La question de savoir qui remplacera le président vieillissant est débattue depuis des années dans les cercles locaux, régionaux et internationaux. Tout le monde s’accorde à dire que le choix du successeur se fera à l’intérieur du mouvement du Fatah.
Israël et les États-Unis ont un intérêt évident dans le résultat de ce choix et ont exprimé une nette préférence pour Hussein al-Sheikh, 61 ans, une figure plus modérée et plus pragmatique que Barghouti, plus belliqueux.
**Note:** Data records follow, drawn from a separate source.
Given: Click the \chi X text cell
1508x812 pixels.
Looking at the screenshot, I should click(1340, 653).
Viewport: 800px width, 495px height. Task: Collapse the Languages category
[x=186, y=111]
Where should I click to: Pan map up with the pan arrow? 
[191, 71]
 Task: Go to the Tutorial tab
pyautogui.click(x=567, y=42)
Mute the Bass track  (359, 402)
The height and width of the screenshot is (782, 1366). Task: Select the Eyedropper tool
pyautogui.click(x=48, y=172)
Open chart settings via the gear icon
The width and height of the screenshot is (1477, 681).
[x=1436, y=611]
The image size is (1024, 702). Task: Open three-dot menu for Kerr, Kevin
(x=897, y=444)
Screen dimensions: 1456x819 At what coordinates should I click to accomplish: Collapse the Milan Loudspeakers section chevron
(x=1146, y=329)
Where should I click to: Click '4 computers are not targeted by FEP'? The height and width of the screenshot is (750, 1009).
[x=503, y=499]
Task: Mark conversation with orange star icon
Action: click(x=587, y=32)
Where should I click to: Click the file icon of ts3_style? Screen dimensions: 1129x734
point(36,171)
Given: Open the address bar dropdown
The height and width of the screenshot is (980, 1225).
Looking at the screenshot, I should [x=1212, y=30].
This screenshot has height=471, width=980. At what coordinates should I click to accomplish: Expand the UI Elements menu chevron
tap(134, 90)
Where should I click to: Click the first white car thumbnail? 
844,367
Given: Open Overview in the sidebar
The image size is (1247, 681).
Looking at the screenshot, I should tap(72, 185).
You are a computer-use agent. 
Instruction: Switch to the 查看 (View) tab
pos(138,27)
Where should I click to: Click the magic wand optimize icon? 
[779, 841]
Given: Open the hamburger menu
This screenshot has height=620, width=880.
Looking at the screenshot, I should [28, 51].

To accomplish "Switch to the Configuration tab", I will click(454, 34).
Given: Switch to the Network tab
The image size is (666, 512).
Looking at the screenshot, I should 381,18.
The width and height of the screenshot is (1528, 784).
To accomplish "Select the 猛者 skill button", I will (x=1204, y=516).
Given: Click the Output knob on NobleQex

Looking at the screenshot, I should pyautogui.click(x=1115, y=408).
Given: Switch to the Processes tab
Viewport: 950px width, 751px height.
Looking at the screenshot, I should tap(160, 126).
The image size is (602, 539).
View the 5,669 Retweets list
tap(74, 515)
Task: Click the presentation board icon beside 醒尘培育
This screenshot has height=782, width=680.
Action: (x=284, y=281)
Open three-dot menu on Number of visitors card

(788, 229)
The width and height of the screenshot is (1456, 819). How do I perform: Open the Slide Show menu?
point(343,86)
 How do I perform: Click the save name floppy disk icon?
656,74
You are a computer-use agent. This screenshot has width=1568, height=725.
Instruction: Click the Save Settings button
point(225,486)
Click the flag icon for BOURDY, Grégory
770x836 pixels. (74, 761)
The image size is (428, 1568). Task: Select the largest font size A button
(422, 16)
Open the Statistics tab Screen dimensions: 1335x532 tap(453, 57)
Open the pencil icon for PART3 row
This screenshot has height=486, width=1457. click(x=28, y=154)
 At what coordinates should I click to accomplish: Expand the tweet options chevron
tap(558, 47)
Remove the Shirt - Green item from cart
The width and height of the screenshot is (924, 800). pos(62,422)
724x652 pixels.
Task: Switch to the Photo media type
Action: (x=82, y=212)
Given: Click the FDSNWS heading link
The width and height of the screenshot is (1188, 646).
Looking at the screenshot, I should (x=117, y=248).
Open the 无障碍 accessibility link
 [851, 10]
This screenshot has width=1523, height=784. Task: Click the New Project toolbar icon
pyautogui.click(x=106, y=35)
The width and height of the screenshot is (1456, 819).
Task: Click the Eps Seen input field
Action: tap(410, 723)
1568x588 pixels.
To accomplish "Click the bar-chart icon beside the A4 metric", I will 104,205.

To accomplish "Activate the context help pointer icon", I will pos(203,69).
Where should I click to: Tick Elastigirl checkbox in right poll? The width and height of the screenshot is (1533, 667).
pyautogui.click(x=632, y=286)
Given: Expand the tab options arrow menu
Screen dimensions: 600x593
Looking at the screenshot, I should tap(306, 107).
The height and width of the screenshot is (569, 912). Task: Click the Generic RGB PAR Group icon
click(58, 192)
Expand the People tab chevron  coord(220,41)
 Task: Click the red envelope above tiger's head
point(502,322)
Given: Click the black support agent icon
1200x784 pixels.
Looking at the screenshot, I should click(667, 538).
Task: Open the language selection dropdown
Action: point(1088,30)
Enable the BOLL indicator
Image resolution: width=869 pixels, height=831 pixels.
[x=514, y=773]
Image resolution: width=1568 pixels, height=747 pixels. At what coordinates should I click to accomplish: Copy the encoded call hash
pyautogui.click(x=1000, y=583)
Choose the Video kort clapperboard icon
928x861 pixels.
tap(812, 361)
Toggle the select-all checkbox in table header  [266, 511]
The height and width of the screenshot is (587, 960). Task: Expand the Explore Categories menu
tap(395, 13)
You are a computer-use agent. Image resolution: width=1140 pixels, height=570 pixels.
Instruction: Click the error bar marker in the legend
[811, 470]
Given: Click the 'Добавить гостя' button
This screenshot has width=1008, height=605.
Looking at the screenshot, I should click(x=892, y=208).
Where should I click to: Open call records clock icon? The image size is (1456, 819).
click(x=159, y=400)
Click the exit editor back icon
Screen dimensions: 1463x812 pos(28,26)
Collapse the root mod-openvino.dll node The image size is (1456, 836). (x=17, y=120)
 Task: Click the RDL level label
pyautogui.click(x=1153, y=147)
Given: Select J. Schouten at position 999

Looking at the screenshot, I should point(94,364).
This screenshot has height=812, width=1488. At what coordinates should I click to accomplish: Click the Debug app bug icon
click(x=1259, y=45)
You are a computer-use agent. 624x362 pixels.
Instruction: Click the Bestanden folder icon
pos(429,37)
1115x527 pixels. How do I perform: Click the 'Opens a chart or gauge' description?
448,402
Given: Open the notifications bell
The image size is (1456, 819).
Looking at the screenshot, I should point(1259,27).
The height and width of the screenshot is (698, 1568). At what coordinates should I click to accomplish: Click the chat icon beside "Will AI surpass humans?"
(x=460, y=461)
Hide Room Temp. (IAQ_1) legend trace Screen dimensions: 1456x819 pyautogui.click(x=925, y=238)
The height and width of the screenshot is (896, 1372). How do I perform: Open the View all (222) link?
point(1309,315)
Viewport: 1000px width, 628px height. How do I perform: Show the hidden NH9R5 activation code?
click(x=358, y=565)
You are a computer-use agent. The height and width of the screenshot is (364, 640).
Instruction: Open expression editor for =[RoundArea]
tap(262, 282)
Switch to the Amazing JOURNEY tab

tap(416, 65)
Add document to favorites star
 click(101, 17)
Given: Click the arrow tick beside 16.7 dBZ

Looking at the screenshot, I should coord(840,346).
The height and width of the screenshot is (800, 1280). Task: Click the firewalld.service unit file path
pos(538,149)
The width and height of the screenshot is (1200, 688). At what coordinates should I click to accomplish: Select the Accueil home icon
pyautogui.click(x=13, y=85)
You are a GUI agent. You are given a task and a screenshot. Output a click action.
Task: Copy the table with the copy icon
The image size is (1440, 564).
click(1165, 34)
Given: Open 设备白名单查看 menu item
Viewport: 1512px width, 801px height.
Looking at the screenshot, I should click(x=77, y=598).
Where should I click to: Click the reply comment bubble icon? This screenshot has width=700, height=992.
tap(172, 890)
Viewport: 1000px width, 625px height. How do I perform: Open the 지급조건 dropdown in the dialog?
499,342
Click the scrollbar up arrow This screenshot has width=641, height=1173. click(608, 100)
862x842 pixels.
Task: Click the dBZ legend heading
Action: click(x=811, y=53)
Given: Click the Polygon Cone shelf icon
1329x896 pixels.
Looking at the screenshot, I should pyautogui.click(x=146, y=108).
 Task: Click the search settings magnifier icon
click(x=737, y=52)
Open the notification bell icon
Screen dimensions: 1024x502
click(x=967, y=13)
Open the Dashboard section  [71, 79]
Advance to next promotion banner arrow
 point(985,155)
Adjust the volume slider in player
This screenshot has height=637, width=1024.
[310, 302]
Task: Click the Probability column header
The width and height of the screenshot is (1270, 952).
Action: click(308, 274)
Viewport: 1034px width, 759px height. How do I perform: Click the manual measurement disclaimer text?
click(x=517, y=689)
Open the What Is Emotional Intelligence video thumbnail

Al-Sheikh a gravi rapidement les échelons de l’Organisation de libération de la Palestine (OLP) et a été nommé en 2022 secrétaire général du comité exécutif de l’OLP.
Mais de nombreux Palestiniens considèrent al-Sheikh comme un agent de l’occupation israélienne, en raison de ses liens étroits avec des responsables israéliens.
Un autre favori est Mahmoud Aloul, 73 ans, vice-Président du Fatah. Il est considéré comme faisant partie de la vieille garde du leadership palestinien et devrait poursuivre les mêmes politiques et stratégies qu’Abbas, à savoir la « résistance populaire » et non la « lutte armée », selon Bishara Bahbah, vice-président du Conseil américano-palestinien, basé à Washington.
Les candidats de second rang à la direction comprennent le général de division Jibril Rajoub, 69 ans, secrétaire général du comité central du Fatah ; Majed Faraj, 61 ans, chef du service des renseignements généraux ; l’actuel Premier ministre Mohammed Shtayyeh, 65 ans ; et Mohammed Dahlan, 61 ans, ancien chef du Fatah et ministre de la Sécurité exilé aux Émirats arabes unis après s’être brouillé avec Abbas. Chacun des candidats dispose de son propre réseau de partisans dans les territoires palestiniens.
L’AP et le Hamas ont convenu, lors de deux réunions récentes en Turquie et en Égypte, d’entamer un processus de réconciliation en vue de former un gouvernement d’unité. Ces déclarations concluantes n’ont toutefois pas été suivies d’une feuille de route concrète et, selon certains commentateurs palestiniens, il est peu probable qu’elles aboutissent à des résultats tangibles.
Les observateurs sont unanimes : si aucune décision sur un successeur n’est prise au sein du Fatah et entre les factions palestiniennes avant la disparition d’Abbas, la Cisjordanie risque de sombrer dans le chaos, avec des milices armées concurrentes luttant les unes contre les autres pour la suprématie.